デコ屋敷でひょっとこの面を買う
次も観光案内所で教えてもらった情報より。デコ屋敷である。
デコ屋敷というのは玩具の故郷といわれていて、この一帯の家々が昔ながらの伝統そのままに張り子人形などを作っている場所らしい。
「伝統」といわれるとなんでも許してしまいがちだが、デコ屋敷はただならぬ雰囲気を発していた。
インパクトのあるだるまや天狗にひるみそうになるが、意を決して中に入るとかわいい張り子やお面なんかがたくさん飾られていてさながらピューロランドのようである。
屋敷では観光客用に張り子人形の色付け体験などが行われている。店内のお面やら張り子やらはどれも売り物で、見ているだけでも楽しいのだけれど、中でも一角に売られていたひょっとこ面に目が留まった。というかこれを見て見ぬふりできるお客はたぶんいない。
そういえば福島といえばひょっとこ踊りなのだ。JRの駅を降りたところにもこんなアピールがあった。
ひょっとこ面を買おうかどうしようか迷っていると、お店のお父さんが出てきてかぶり方を説明してくれた。
この時点で気づいたがこのおとうさん、さっきの看板に出てた人だな。
戸惑う僕のすぐ目の前で、おとうさんはひょっとこへと少しずつ変身していく。
そうすると…
―あっというまに完成ですね。
「いや、これで完成ではないんです。こんなぼーっとつったてたらひょっとこじゃない」
―え?
お父さんが面をかぶり、腰を落とした瞬間、座敷が舞台と化した。
「ひょっとこはせっかく口が出てるでしょう、だから口で表情を出す。それには母音を口にするといいんです。」
―母音?
「そう、母音。見てて」
ひょっとこ踊りがおとうさんの導火線に火をつけた。周囲の温度が上がったのか僕の体温が上がったのか、いつのまにか僕までほんのり汗をかいていた。

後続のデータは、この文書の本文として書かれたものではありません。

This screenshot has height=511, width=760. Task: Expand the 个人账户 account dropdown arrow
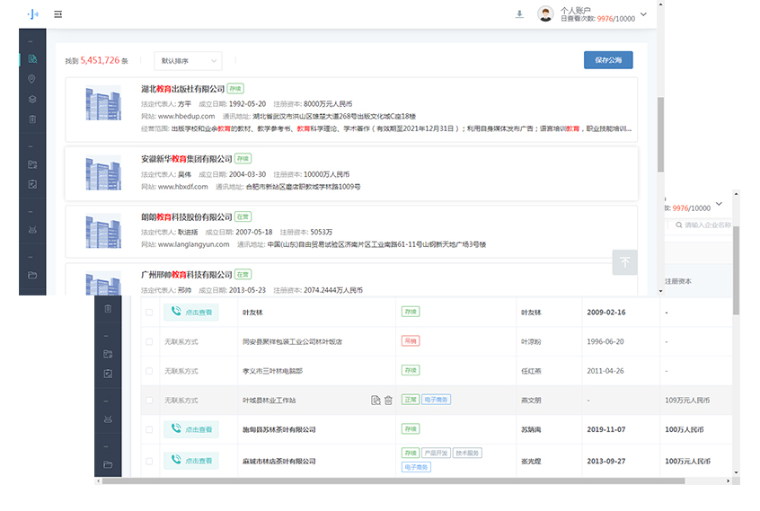(x=643, y=13)
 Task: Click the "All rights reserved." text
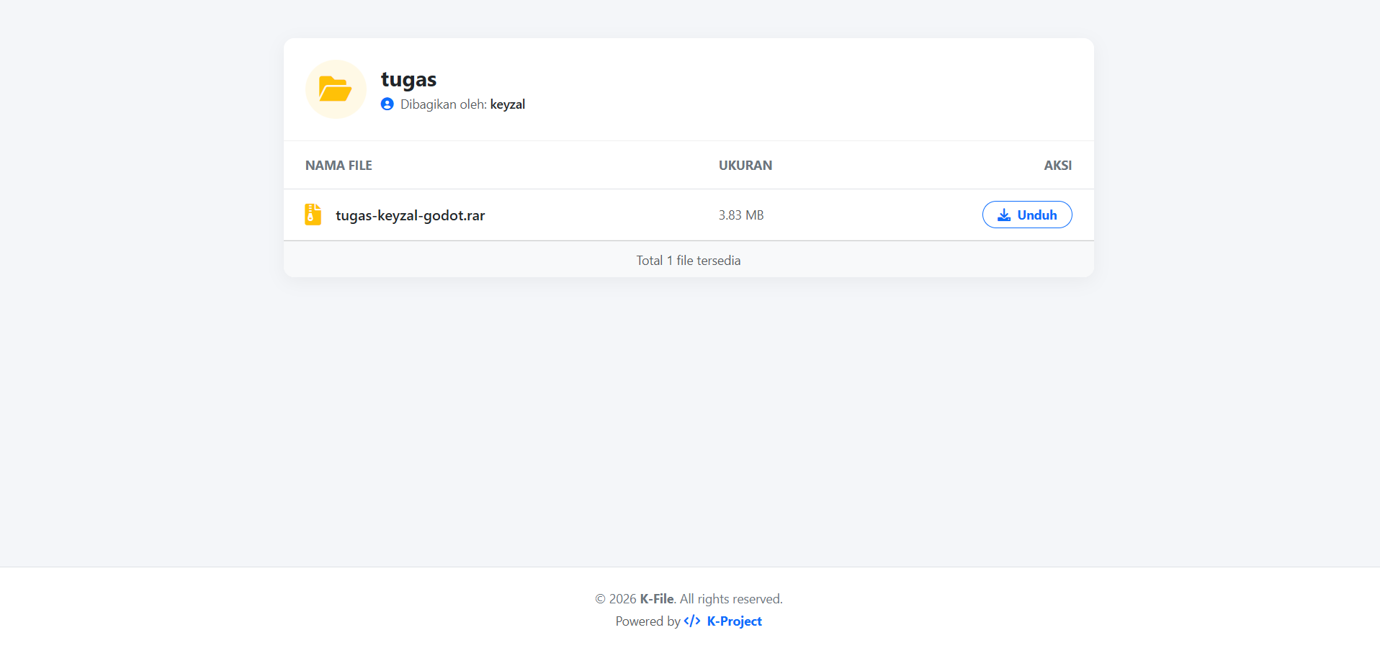point(730,599)
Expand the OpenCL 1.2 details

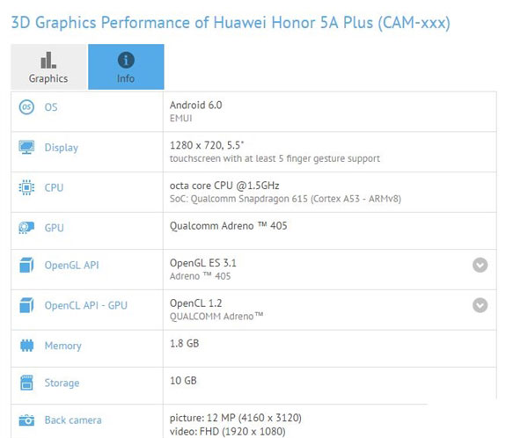pos(480,305)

おとうさん曰く、ここで作っているひょっとこの面は他とは違って、裏面に汗止めの塗装が施されていたり、鼻に大きく穴をあけてあったりと、踊り手にやさしい作りになっているのだとか。
おとうさんの本気を見せられては手ぶらで帰るわけにもいかない。デコ屋敷のひょっとこのお面を買ってきた。読者プレゼントにしたいと思いますので、欲しい方は(全員欲しいと思うけど)ご連絡ください。この記事の文末に応募要領を書いておきます。
郡山名物クリームボックス
次はホテルで教えてもらった情報より。郡山名物「クリームボックス」である。
クリームボックスは厚く切られた食パンにミルククリームが分厚く塗られた地元パンで、福島県、とくに郡山で人気だという。
県内だとスーパーでも売られているし、パン屋さんにはだいたいあると思うのだけれど、なかでもここ「ガトーナカヤ」のクリームボックスが美味しいと聞いてやってきたのだ。
ではさっそく、クリームボックスをください!
店にあるクリームボックスを全部くれ!という勢いで注文した。
売り切れていた。
磐梯山にのぼってから来たので閉店ギリギリになってしまったのだ。聞くと、人気の日は昼過ぎに売り切れちゃうこともあるのだとか。この日も15時ごろに完売したらしい。まじかー。
クリームボックスが食べられなかった悲しみを胸にいったんホテルに帰って風呂に入った。泊まったホテルには大浴場があって最高で、すぐに復活した。
ラーメン「郡山ブラック」
郡山には「郡山ブラック」と呼ばれるスープが黒いラーメンがある。富山にも黒いラーメンがあったように思う。富山と福島は新潟をはさんでいるので、オセロだと新潟も黒くなるところだろう。
ここ「ますや」は郡山ブラックの有名店らしい。
店員さんにおすすめを聞くと、やはり郡山ブラックと呼ばれる黒いスープの「伝」」というラーメンが人気だという。それをください。
さすが郡山ブラックと言われるだけあって、黒い。これはしょうゆ入れすぎではないのか。
と思っておそるおそる一口食べてみると
スープの黒さからは予想できない繊細な味である。コクもあるし甘みもあるし、もちろん出汁の美味さも感じる。とくべつしょっぱいわけではないのだ。なんというか、昔ながらのラーメンを進化させ続けて美味しくなった感じ。
よく、飲みに行った帰りにラーメン食べる人がいると思うが、僕はどうもあれになじめずにいる。僕にとってのラーメンは食事なのだ。気合を入れて全力で食べに行くものだ。
全力で挑んだラーメンが美味しくて、この日はすっかり満足して帰ってすぐに寝た。